Problem requirements =>
Return exactly, with nothing added, the lines from the one that contains "Open the notifications inbox icon" through the end of the listing below, pictures excluded.

--- START ---

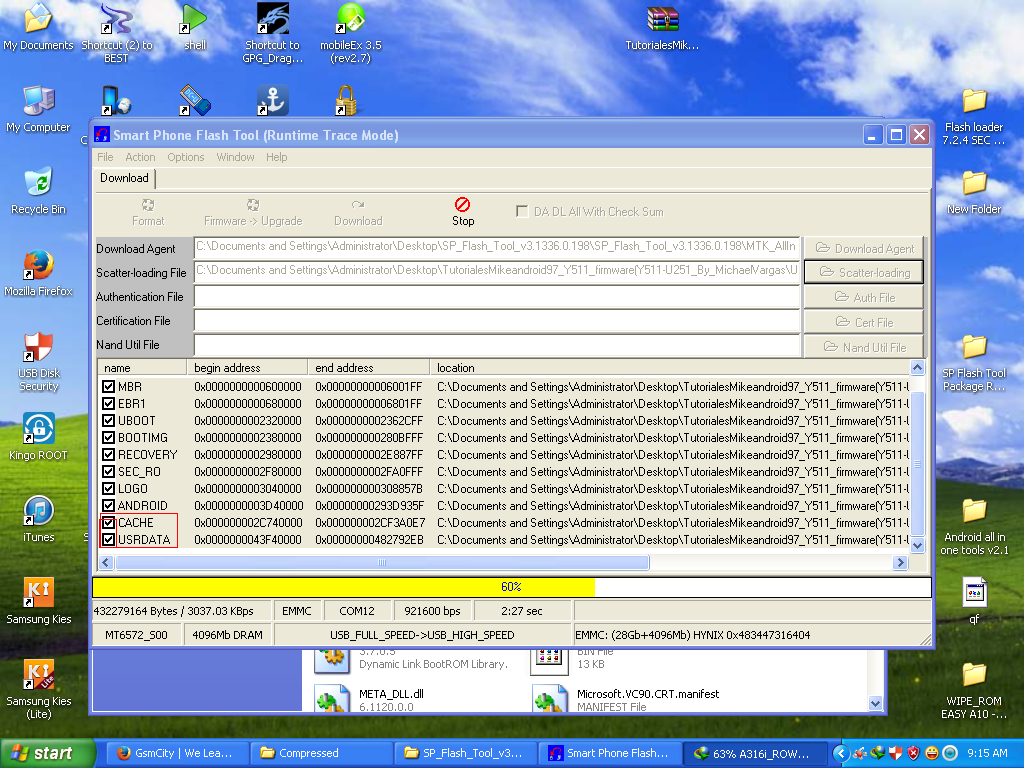Enable DA DL All With Check Sum

coord(522,212)
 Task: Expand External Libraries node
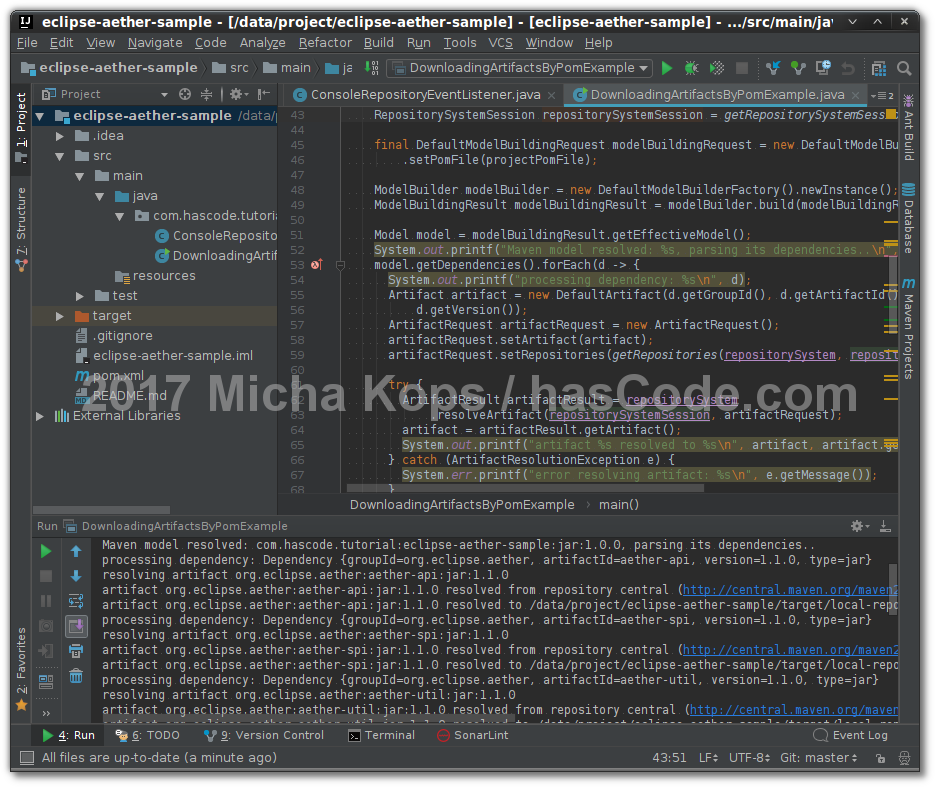(40, 416)
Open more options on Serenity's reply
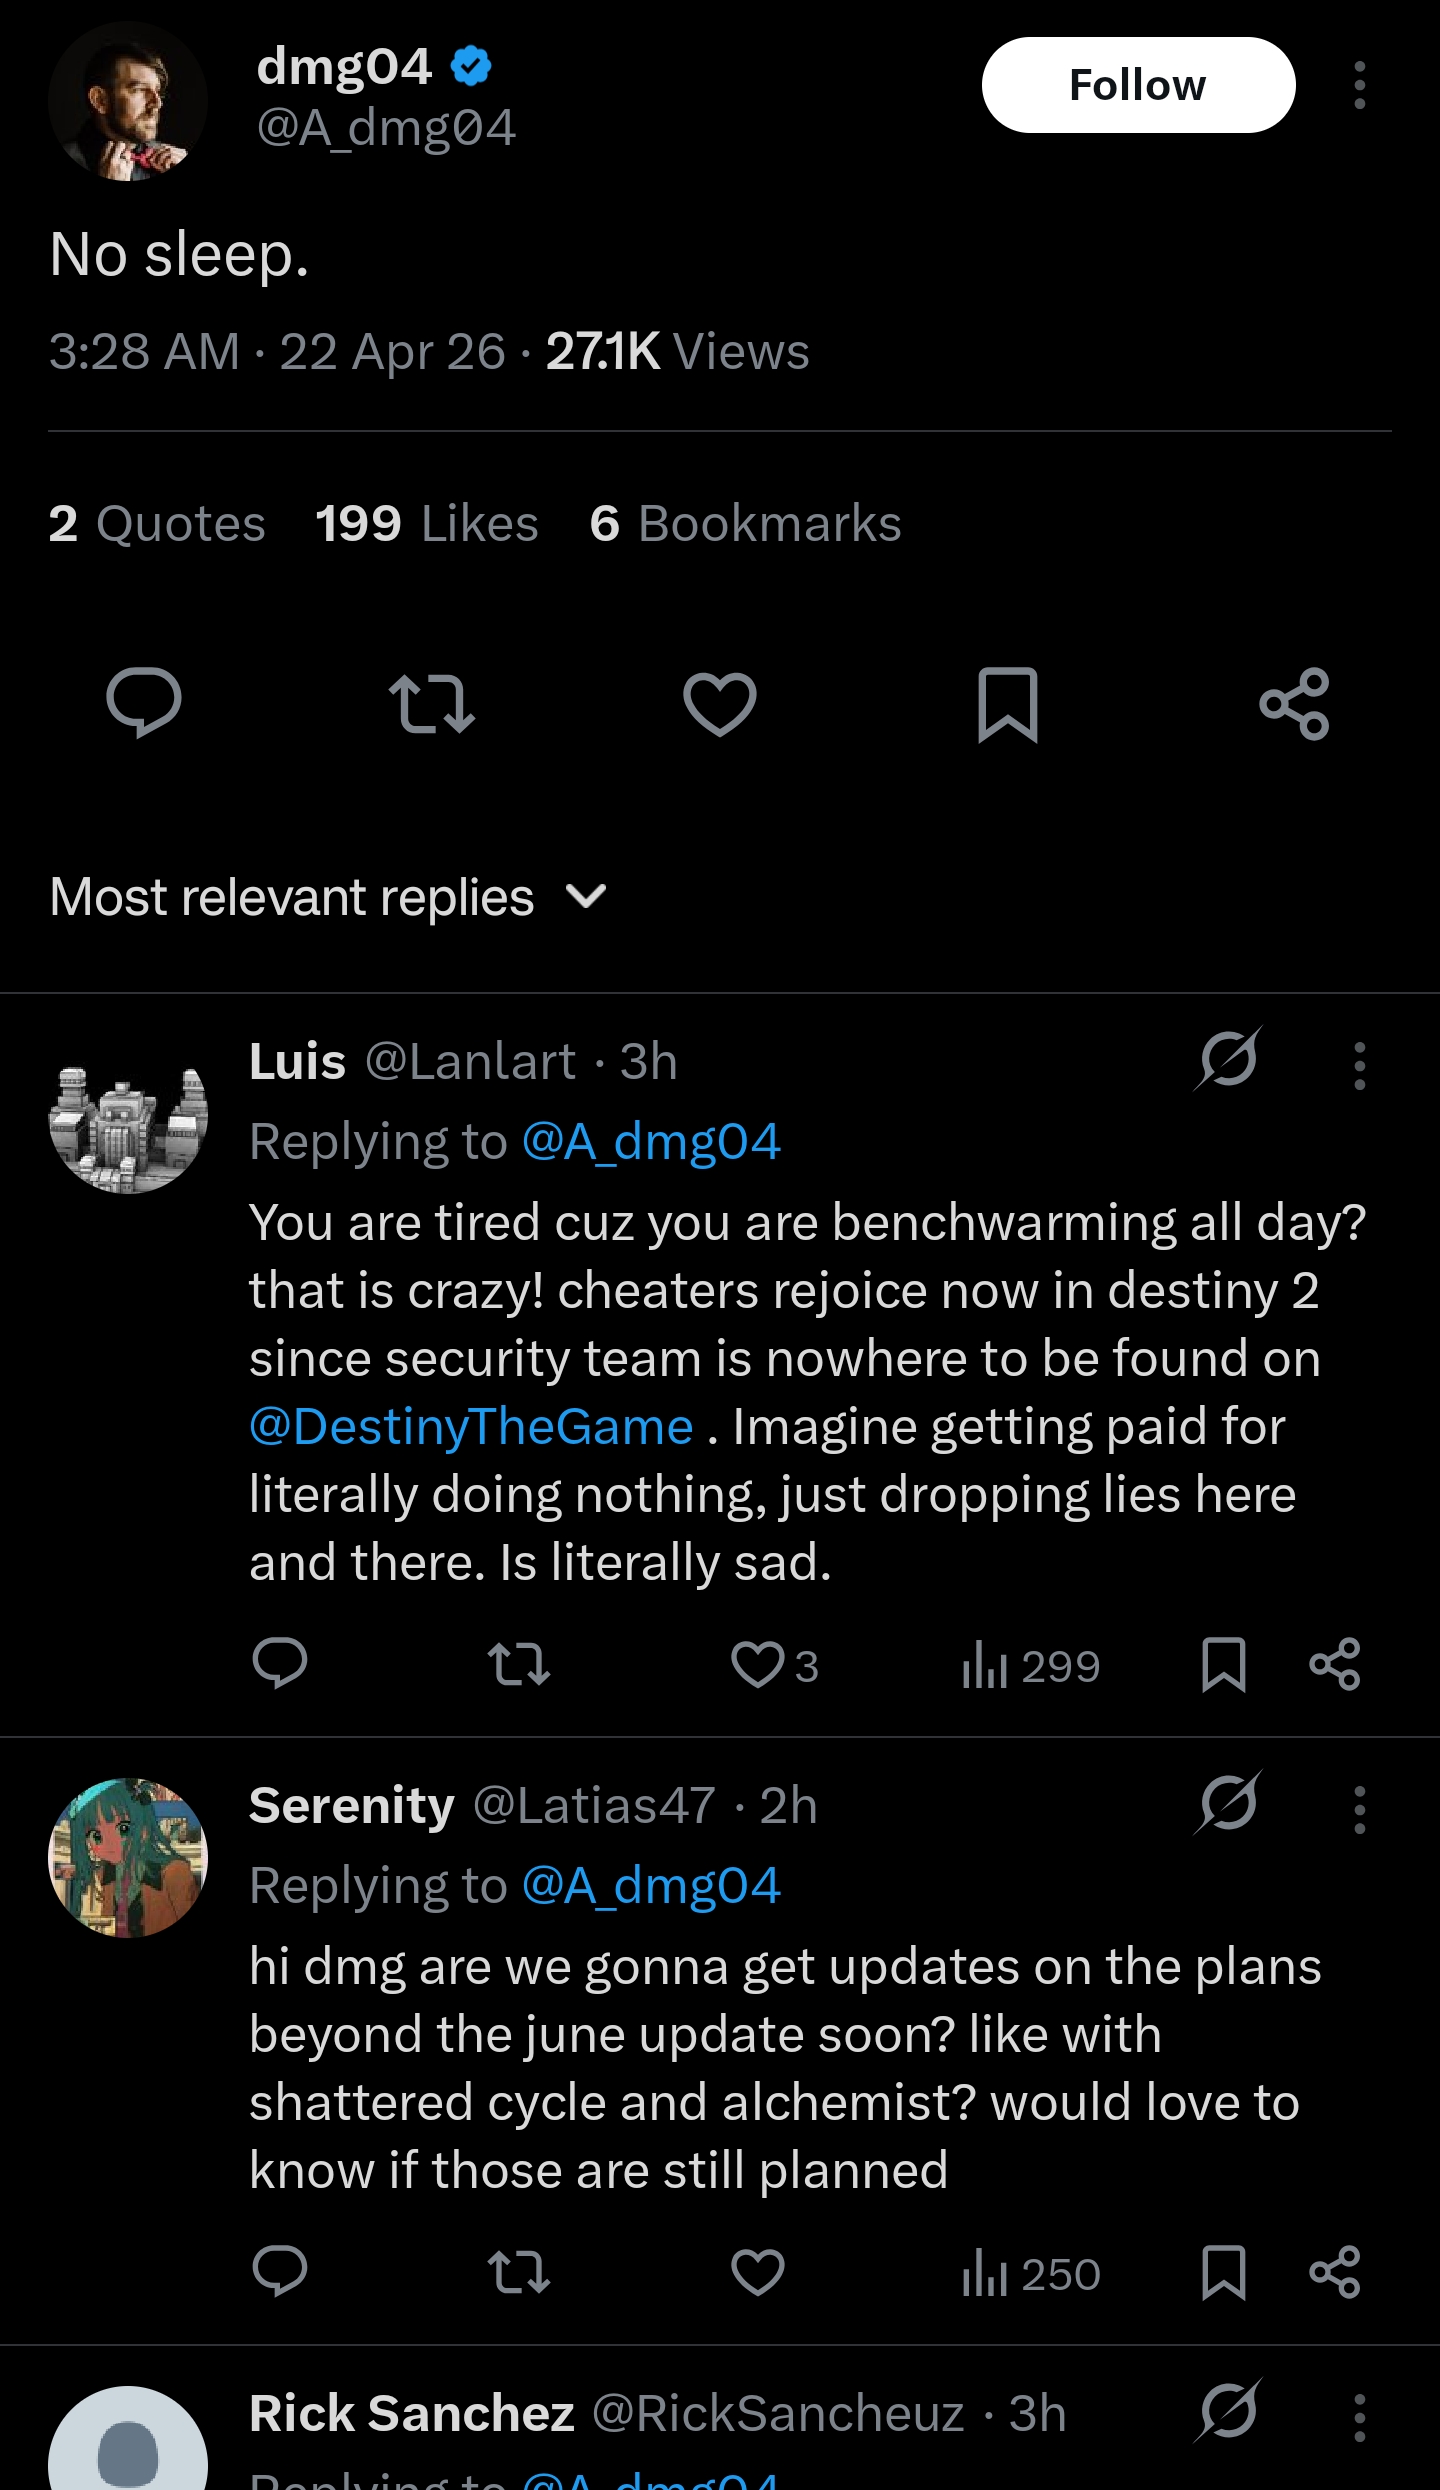The height and width of the screenshot is (2490, 1440). 1359,1809
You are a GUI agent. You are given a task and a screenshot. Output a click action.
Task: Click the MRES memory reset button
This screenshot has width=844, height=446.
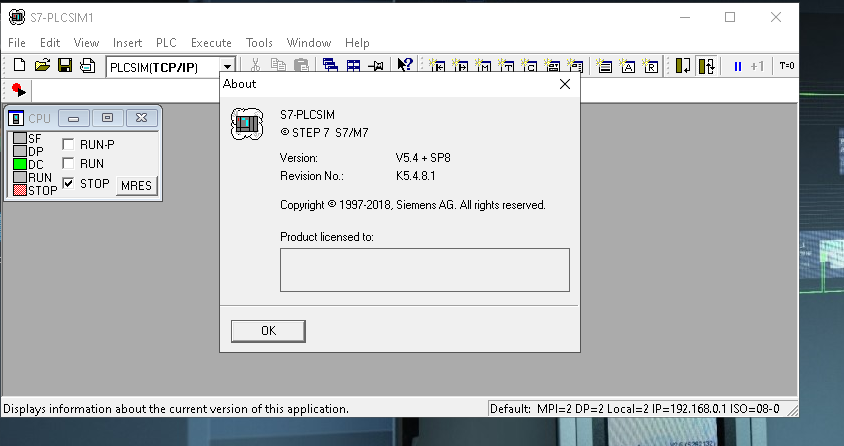[136, 185]
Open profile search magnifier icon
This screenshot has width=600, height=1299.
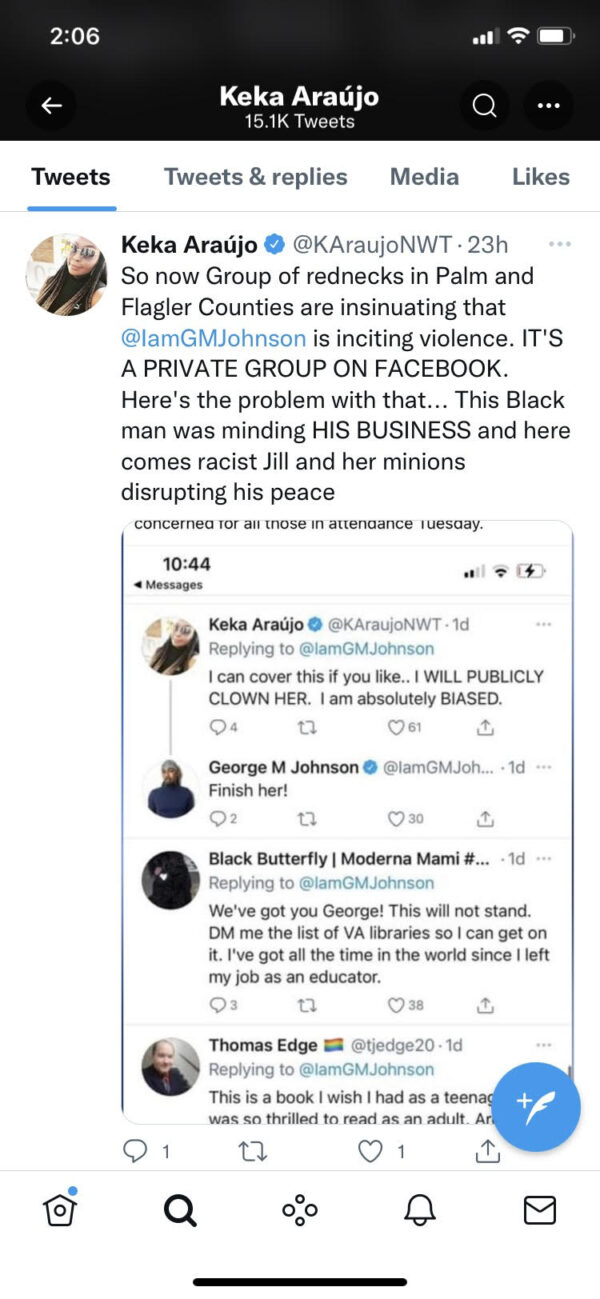485,106
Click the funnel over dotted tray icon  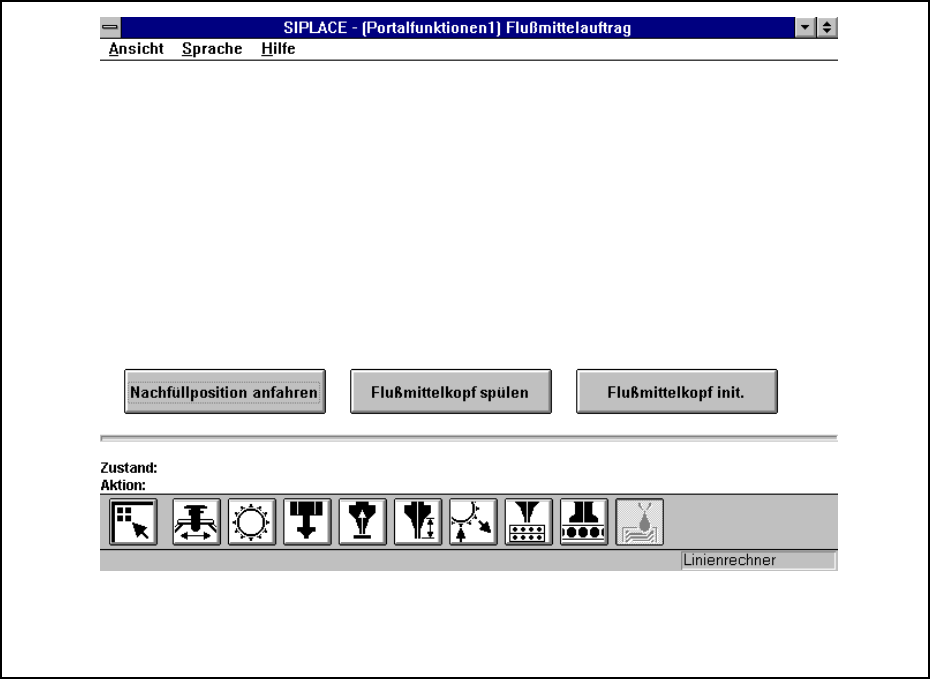pyautogui.click(x=529, y=522)
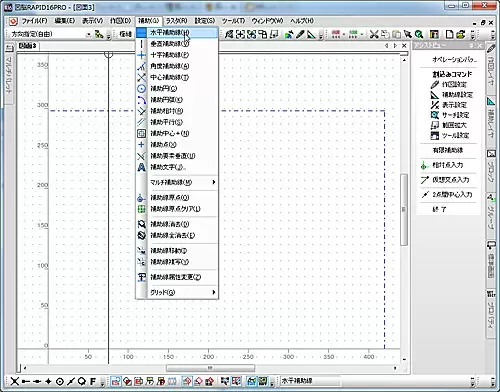Screen dimensions: 500x392
Task: Click the 補助線全消去 erase-all icon
Action: coord(141,235)
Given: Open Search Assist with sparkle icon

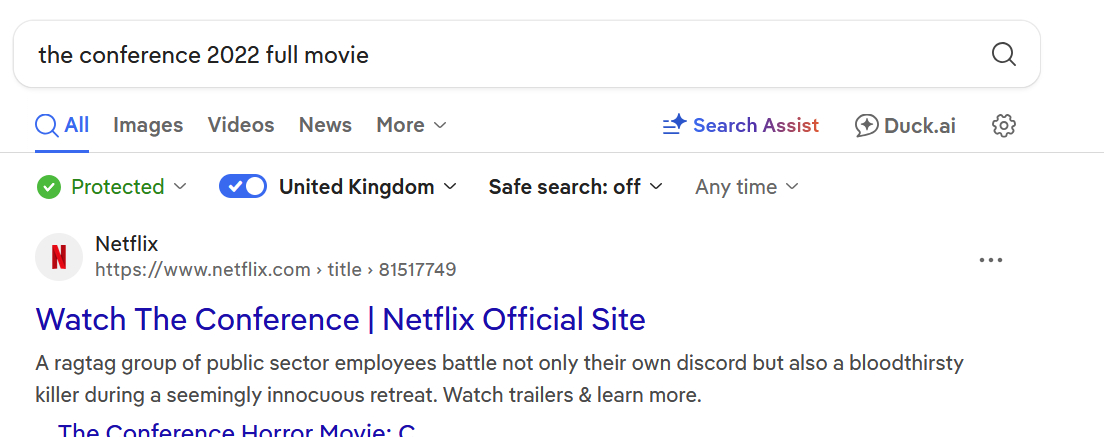Looking at the screenshot, I should (x=740, y=125).

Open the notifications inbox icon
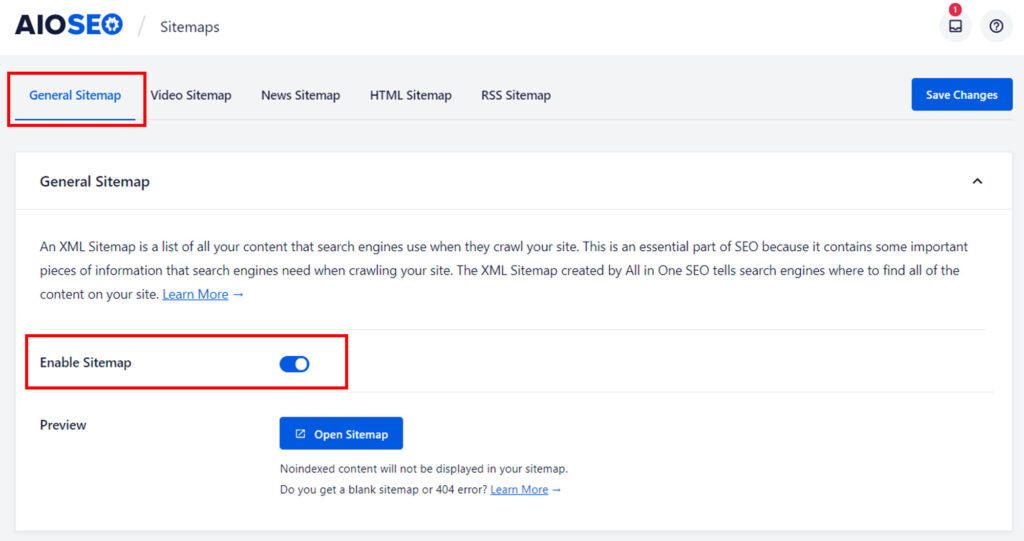click(955, 26)
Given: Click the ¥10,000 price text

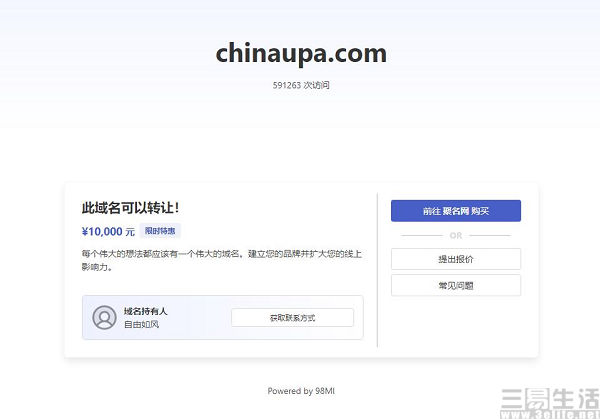Looking at the screenshot, I should [102, 232].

--- END ---

Response area =>
Open the notifications inbox icon
click(955, 26)
Given: Click the ¥10,000 price text

Looking at the screenshot, I should [102, 232].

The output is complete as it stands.